Cork’s chief garda has said he does not accept that some people have a fear of going into the city centre, despite crime figures increasing since last year, when the country was in lockdown.
Chief Superintendent Tom Myers, who is in charge of policing in the Cork City Garda Division, told the June quarterly meeting of the Joint Policing Committee (JPC) that “the city is in a good place at the moment”.
Latest figures reveal sharp rises
The Chief Superintendent’s remarks came despite figures showing that crimes against the person in Cork City are up 62% on 2021, with rapes and sexual assaults up 34% on last year, while crimes against property are up 76%.
Criminal damage is up 26% on this time last year, while public order offences are up 24%.
Chief Supt Myers cautioned that the current figures related to the first five months of 2022 and were compared to the figures for the first five months of last year, when, due to the Covid-19 pandemic, the country was in varying levels of lockdown.
In the first five months of 2022, the city had 129 assaults causing harm, while in the same period in 2021, it had 66, representing an increase of 95%.
In the first two quarters of 2022, Cork had 28 rapes, a 56% increase on 18 in the same period of 2021.
There were 156 vehicle thefts in the first five months of 2022, an increase of 164% on the 59 thefts during the same period in 2021.
Responding to Fine Gael senator Jerry Buttimer, who raised concerns about Garda numbers, Chief Supt Myers said there were currently 591 gardaí stationed in the city, which was down 15 on 2019.
Mr Buttimer questioned the chief superintendent on the model of policing being employed in the city centre, adding: “There are people now who are saying to us they won’t go into the city, and that’s wrong, because we have a wonderful city.”
City 'is in a good place'
Chief Supt Myers defended the current model of policing for the city, saying that it had been in place for four years and he believed it was working quite well.

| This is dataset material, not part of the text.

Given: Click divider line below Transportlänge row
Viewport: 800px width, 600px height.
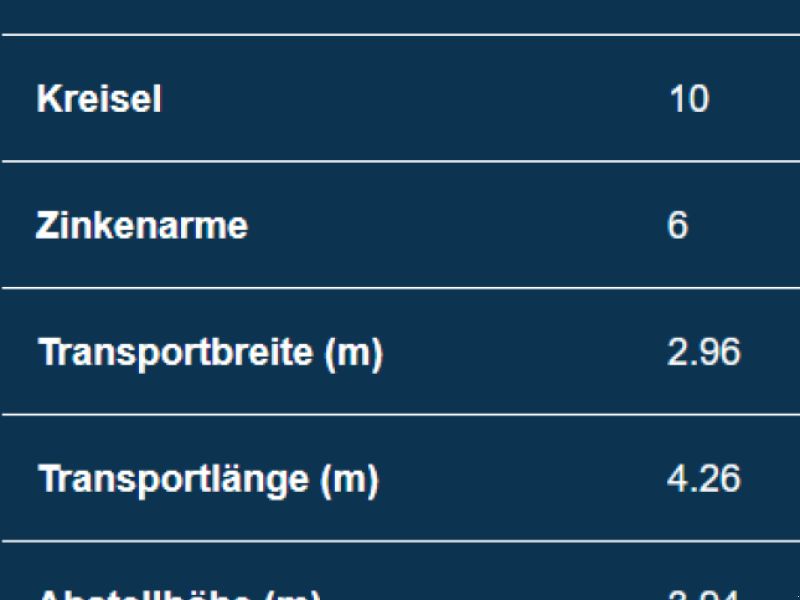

“I don’t accept what you’re saying to me, Senator Buttimer, about this fear about going into the city centre — I don’t see what people are afraid of,” said Chief Supt Myers.
“I think the city is in a good place at the moment, you can walk over there, see people eating out and socialising, with a bit of sunshine it’s even better.
“I know we are tackling a lot of the tidying up of the city, beggars, and anti-social behaviour.
“The night-time economy seems to be going quite well, and we have gardaí stationed strategically in the city, close to nightclubs, and that seems to be working quite well, and the amount of offences that have been detected are low, so I think the city is in quite a good place and I would encourage everybody that is on the JPC to put the message out that the city is safe and to encourage people to come in and to enjoy the city.”
Commenting to The Echo on the perception that some people might be afraid to come into the city centre, Fianna Fáil councillor Colm Kelleher, the mayor of Cork City, said that two public brawls in recent weeks may have fed into a notion that the city centre was unsafe, but that perception “just doesn’t stack up” with official figures.
“I would agree with the Chief Superintendent that Cork is a safe place, and gardaí are doing the best they can with the resources they have,” he said.
“But I would reiterate that we need more guards in Cork, and there is an open invitation to [Garda] Commissioner Drew Harris to address a meeting of the JPC.”